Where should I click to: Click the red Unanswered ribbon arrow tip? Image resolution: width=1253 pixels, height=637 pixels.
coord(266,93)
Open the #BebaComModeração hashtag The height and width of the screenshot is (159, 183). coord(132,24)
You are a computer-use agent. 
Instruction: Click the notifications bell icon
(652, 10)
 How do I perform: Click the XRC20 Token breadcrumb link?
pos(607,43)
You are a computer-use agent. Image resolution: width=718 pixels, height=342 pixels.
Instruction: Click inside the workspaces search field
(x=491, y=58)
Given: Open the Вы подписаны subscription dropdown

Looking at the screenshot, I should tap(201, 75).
_ _ _ _
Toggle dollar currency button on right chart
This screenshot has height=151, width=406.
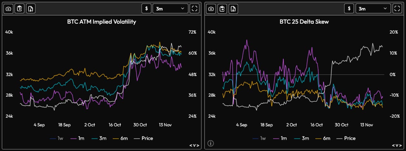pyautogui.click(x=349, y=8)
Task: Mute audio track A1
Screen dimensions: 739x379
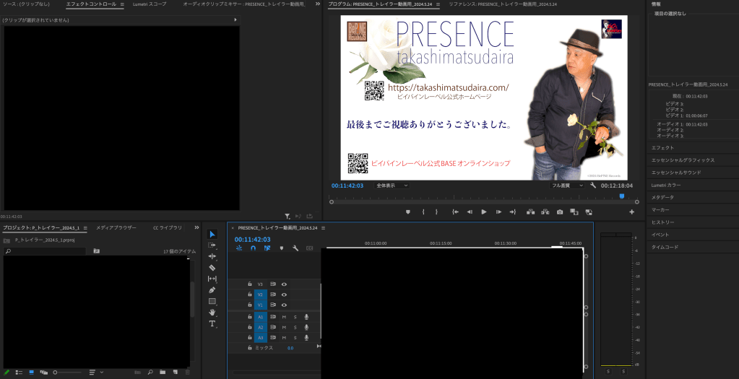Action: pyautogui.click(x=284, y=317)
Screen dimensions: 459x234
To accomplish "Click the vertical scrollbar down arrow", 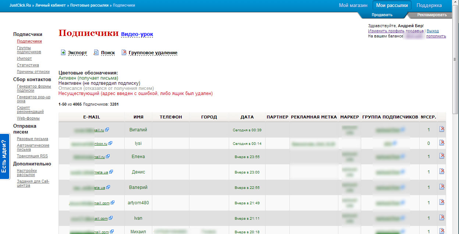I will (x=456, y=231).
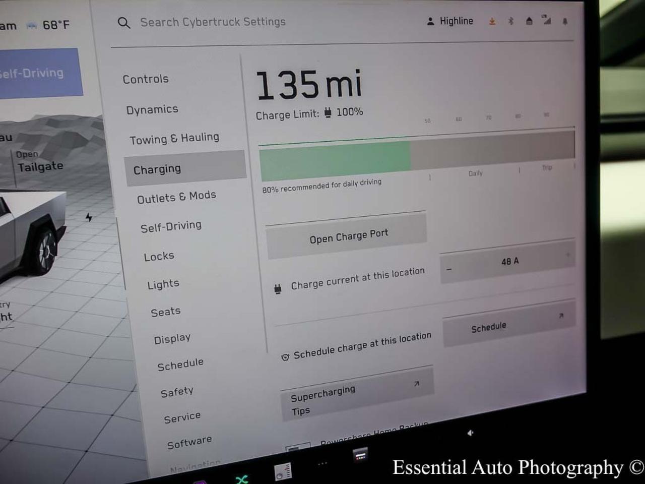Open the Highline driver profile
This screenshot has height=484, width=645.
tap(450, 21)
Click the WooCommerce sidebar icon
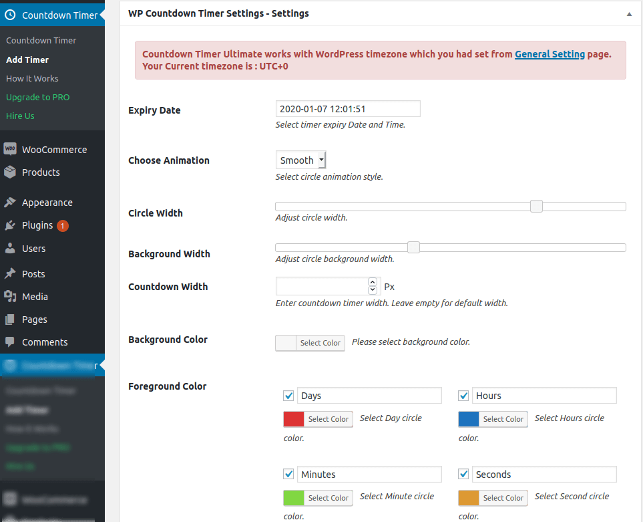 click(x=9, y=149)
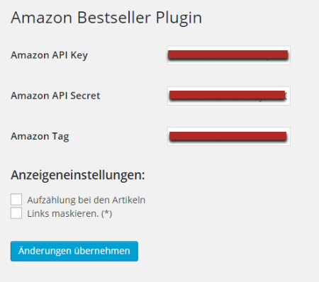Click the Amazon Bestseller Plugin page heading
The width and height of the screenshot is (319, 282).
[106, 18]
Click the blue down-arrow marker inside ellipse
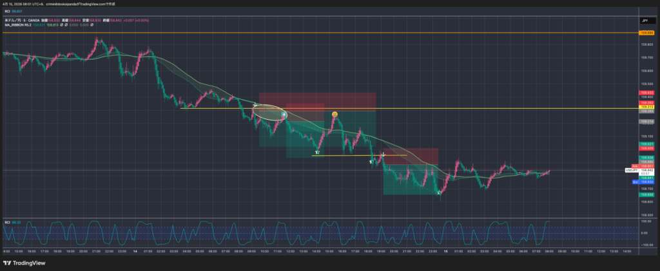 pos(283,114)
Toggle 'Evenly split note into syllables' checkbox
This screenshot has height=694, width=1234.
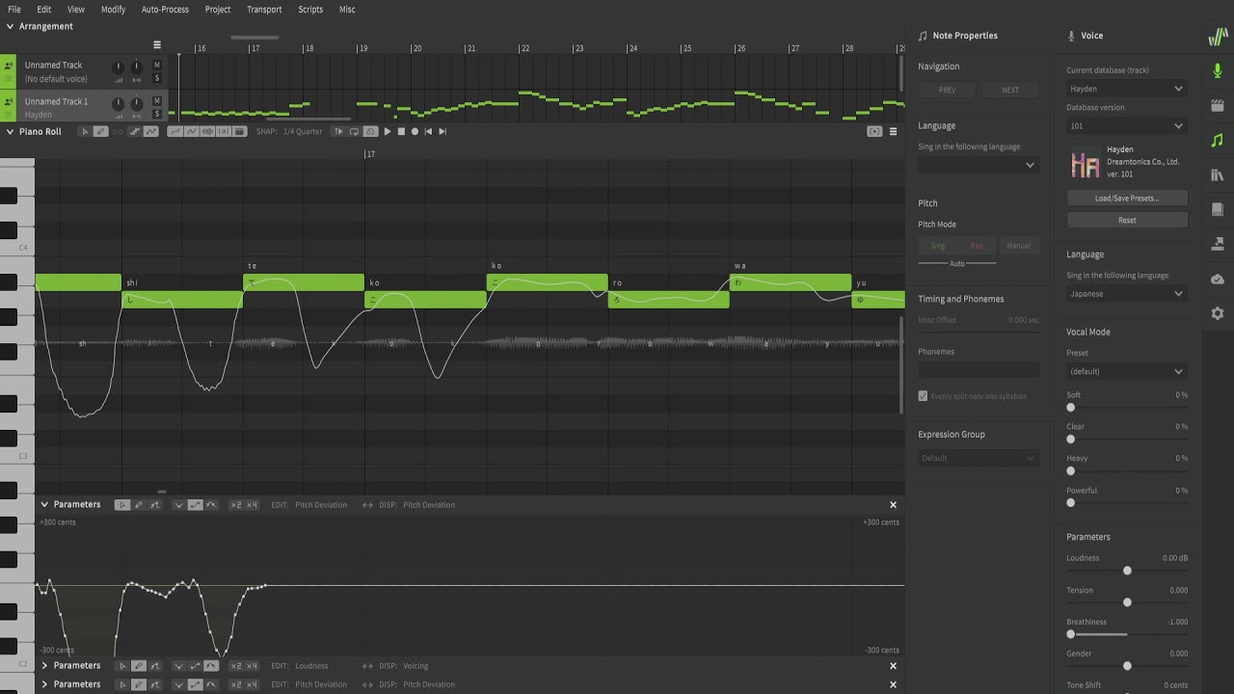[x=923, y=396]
_ _ _ _
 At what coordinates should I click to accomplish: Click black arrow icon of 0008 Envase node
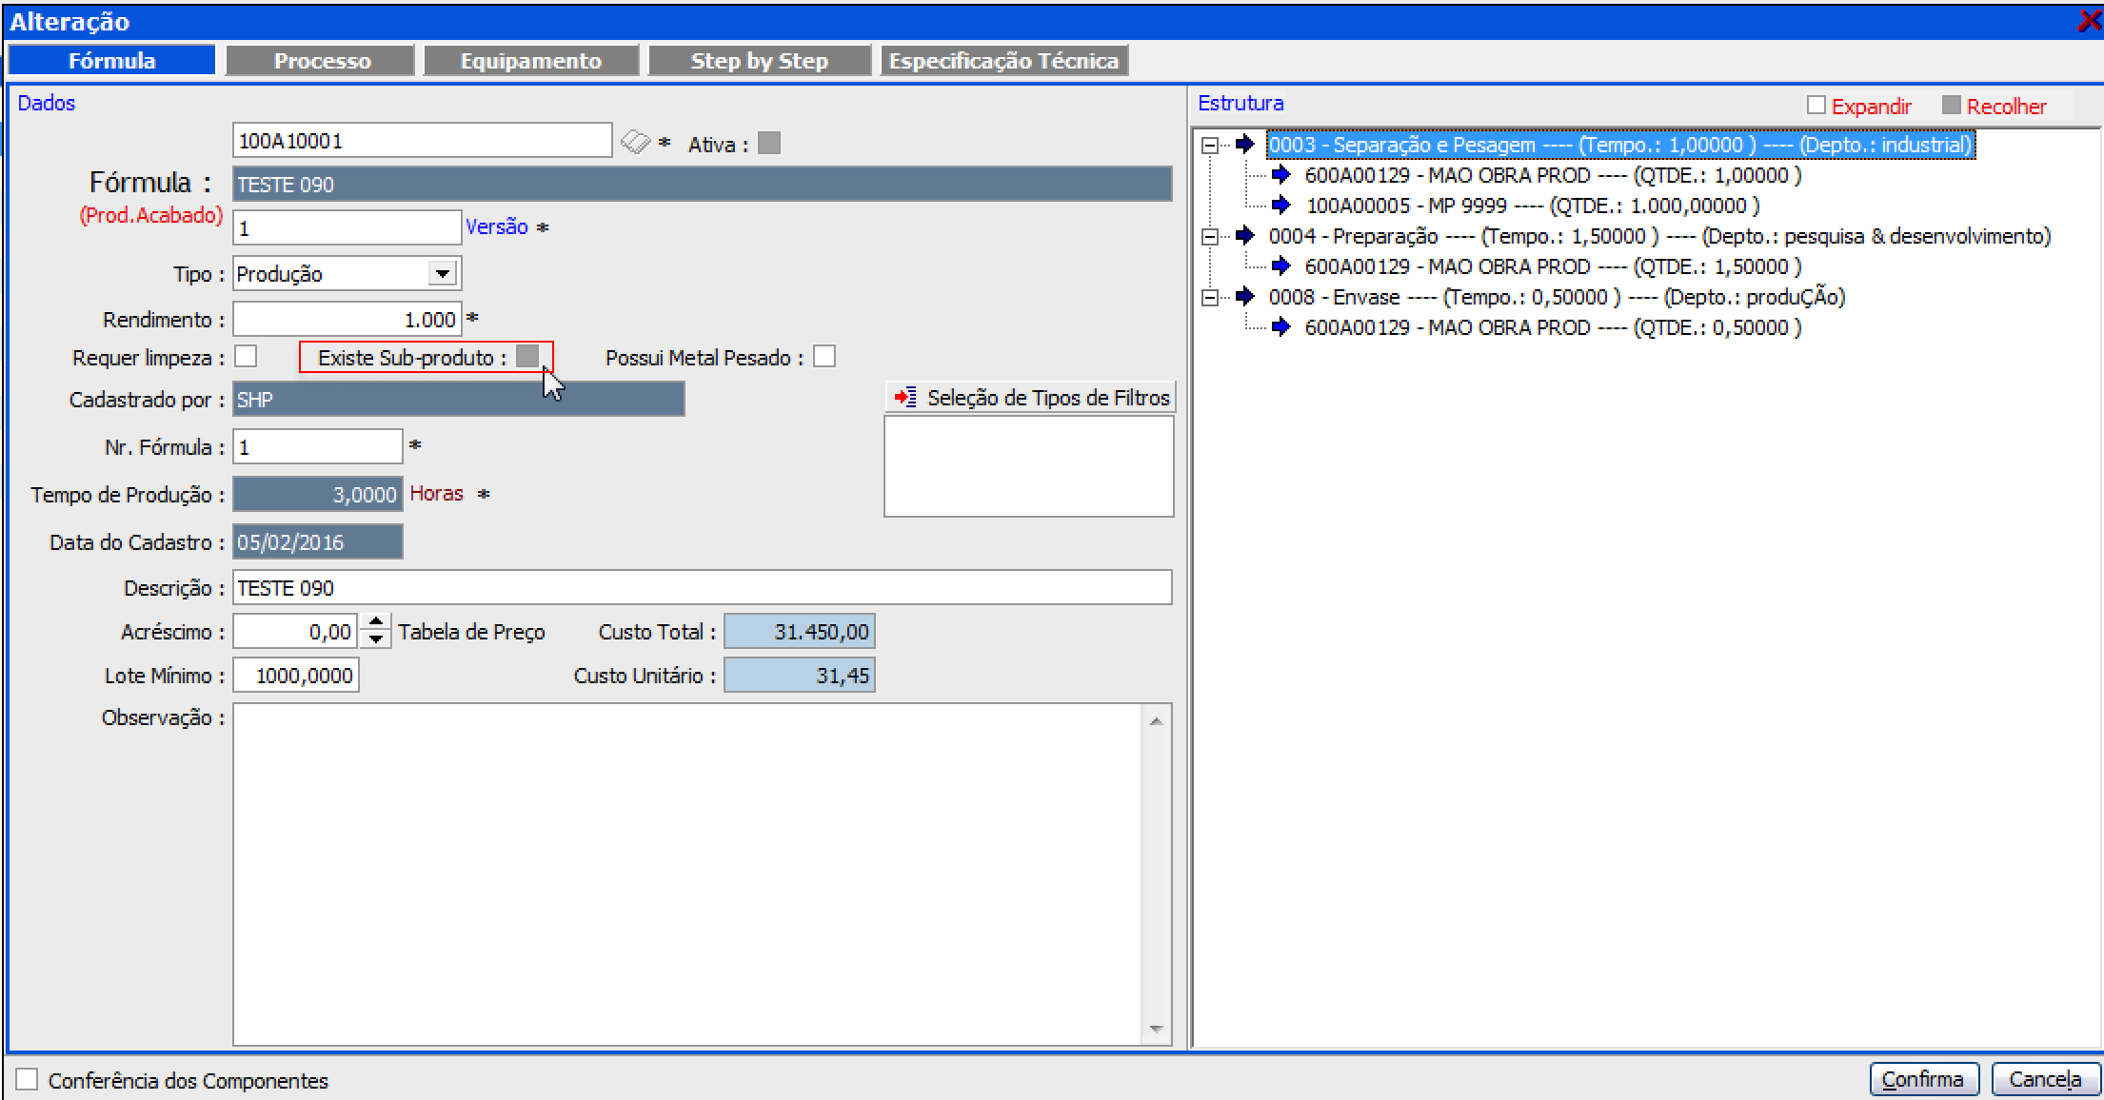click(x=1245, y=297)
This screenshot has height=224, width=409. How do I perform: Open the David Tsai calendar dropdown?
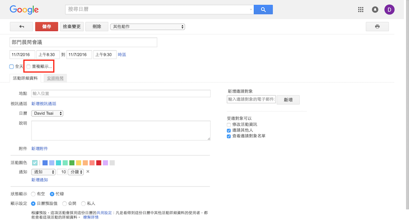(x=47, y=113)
_ _ _ _
__YOUR INSTRUCTIONS__: Could you quote the rows above word for word, from the line containing "Where should I" through the line containing "Looking at the"?

__OUTPUT OF THE EXERCISE__:
Where should I click to: Click the red Unanswered ribbon arrow tip? Image resolution: width=1253 pixels, height=637 pixels.
coord(266,93)
Open the #BebaComModeração hashtag The height and width of the screenshot is (159, 183). coord(132,24)
You are a computer-use agent. 
Instruction: Click the notifications bell icon
(652, 10)
 How do I perform: Click the XRC20 Token breadcrumb link?
pos(607,43)
You are a computer-use agent. Image resolution: width=718 pixels, height=342 pixels.
Instruction: Click inside the workspaces search field
(x=491, y=58)
Given: Open the Вы подписаны subscription dropdown

Looking at the screenshot, I should tap(201, 75).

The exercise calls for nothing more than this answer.